Reporter: Muhammad Julian | Editor: Yudho Winarto
KONTAN.CO.ID - JAKARTA. Sejumlah importir daging di dalam negeri mengalami kendala saat menggunakan fasilitas layanan karantina akibat adanya gangguan teknis pada Pusat Data dan Sistem Informasi Pertanian Kementerian Pertanian sejak 5 Juli 2020 lalu. Kabar ini didapat oleh Asosiasi Pengusaha Importir Daging Indonesia (Aspidi) dari anggota asosiasi pada Senin (6/7) lalu.

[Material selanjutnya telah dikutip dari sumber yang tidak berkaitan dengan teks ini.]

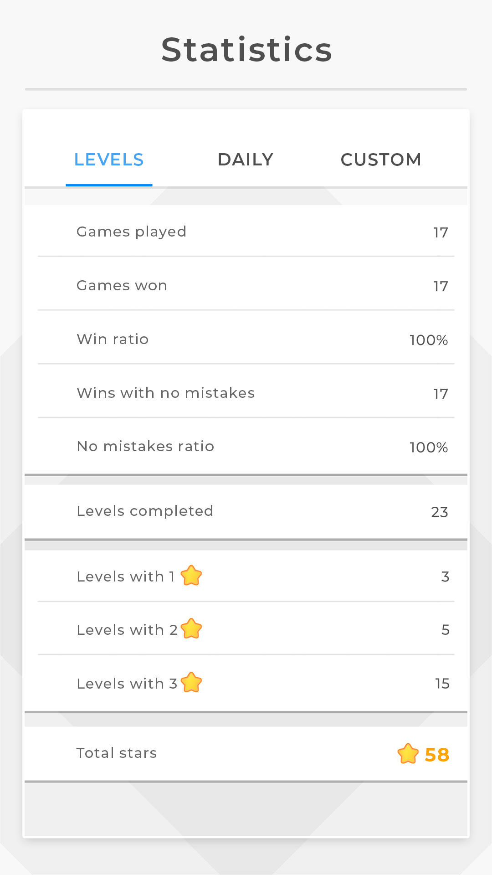Image resolution: width=492 pixels, height=875 pixels.
Task: Click the Games played row
Action: pos(246,232)
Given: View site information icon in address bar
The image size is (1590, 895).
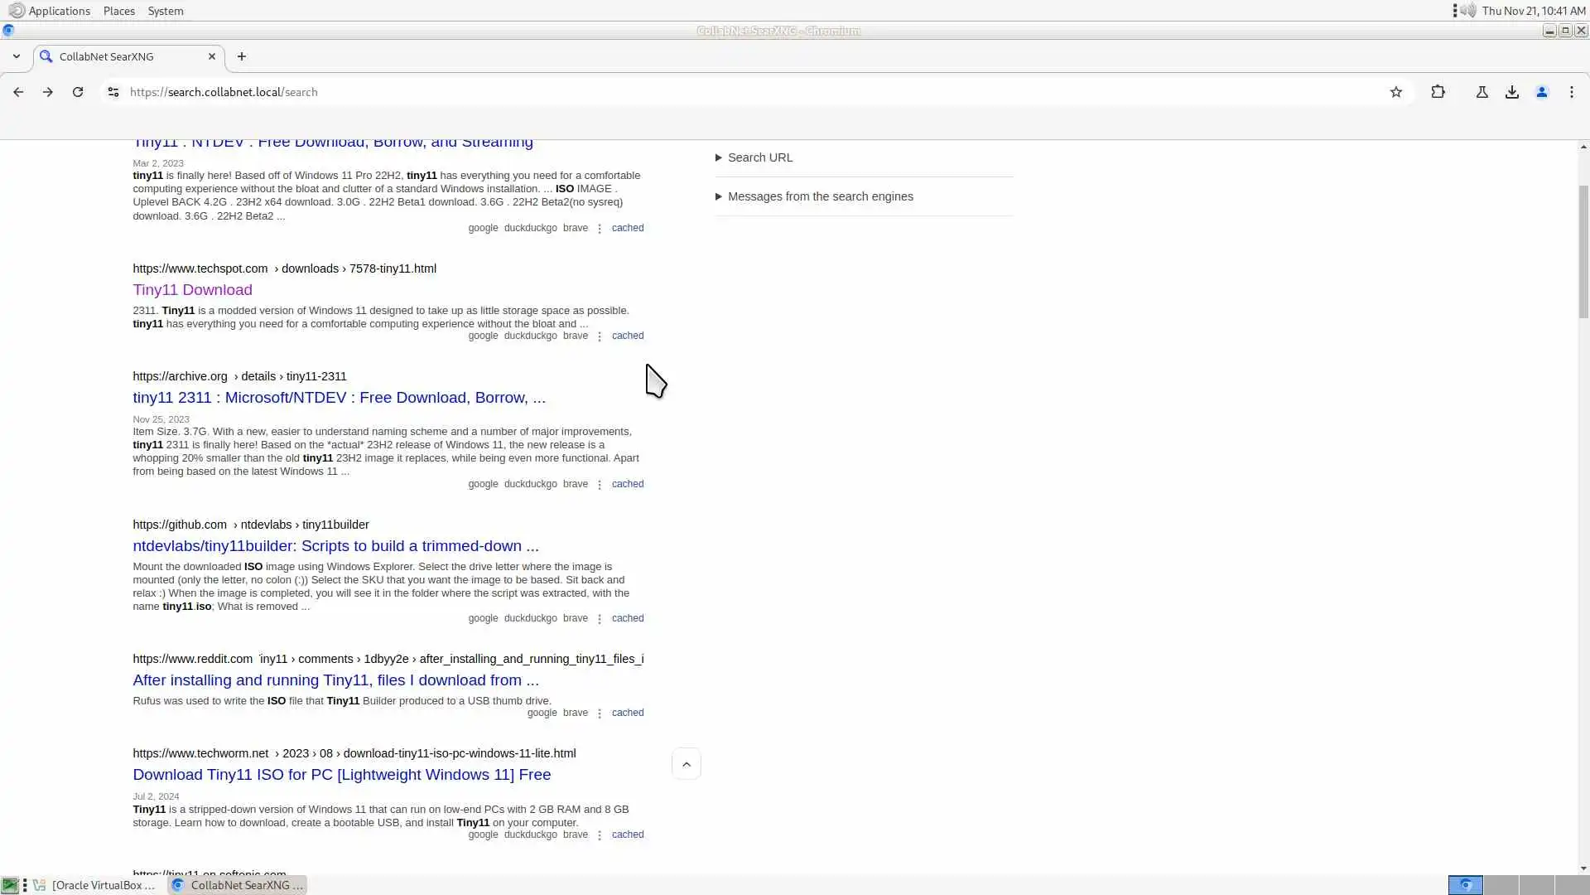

“Memang benar ada anggota Aspidi yang menggunakan yang menggunakan fasilitas layanan karantina terganggu yang berakibat kendala pada saat transfer dokumen PIB (Pemberitahuan Impor Barang) ke INSW (Indonesia National Single Window),” kata Suhandri selaku Sekjen Aspidi kepada Kontan.co.id, Rabu (8/7).
Baca Juga: Layanan karantina pertanian terganggu, importir buah dan sayuran segar merugi
Sedikit informasi, Undang-Undang Republik Indonesia Nomor 21 Tahun 2019 tentang Karantina, Hewan, Ikan, dan Tumbuhan memang mengamanatkan penyelenggaraan karantina terhadap tumbuhan dan produk tumbuhan, hewan dan produk hewan, serta ikan dan produk ikan yang keluar masuk wilayah Indonesia.

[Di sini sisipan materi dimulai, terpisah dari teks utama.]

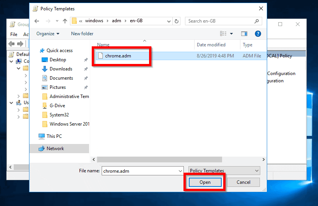Expand the File name history dropdown
The height and width of the screenshot is (206, 318).
coord(180,171)
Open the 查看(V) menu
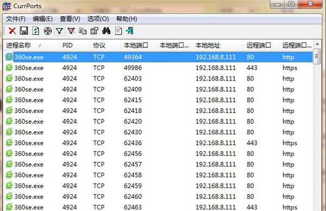Viewport: 326px width, 211px height. [70, 19]
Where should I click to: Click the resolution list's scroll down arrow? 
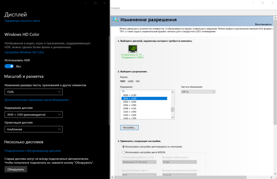coord(173,117)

Tujuannya ialah untuk mencegah persebaran hama dan penyakit hewan dan ikan alias serta organisme pengganggu tumbuhan.
Sayangnya, sampai saat ini pelayanan karantina sejumlah importir daging masih mengalami kendala sejak 6 Juli 2020 lalu. Hal ini membuat importir harus merogoh kocek ekstra untuk membayar sejumlah biaya yang sifatnya harian.
Baca Juga: Sepekan jelang Lebaran, harga sejumlah kebutuhan pokok masih tinggi
Untuk biaya listrik kontainer berpendingin alias biaya recooling misalnya, setiap importir perlu mengeluarkan uang sebanyak Rp 2,25 juta per harinya untuk 1 kontainer berukuran 20 kaki.
Artinya, semakin lama barang tertahan di dalam kontainer, maka semakin besar pula biaya recooling yang harus dikeluarkan. Biaya ini dibayarkan kepada pihak pengurus pelabuhan.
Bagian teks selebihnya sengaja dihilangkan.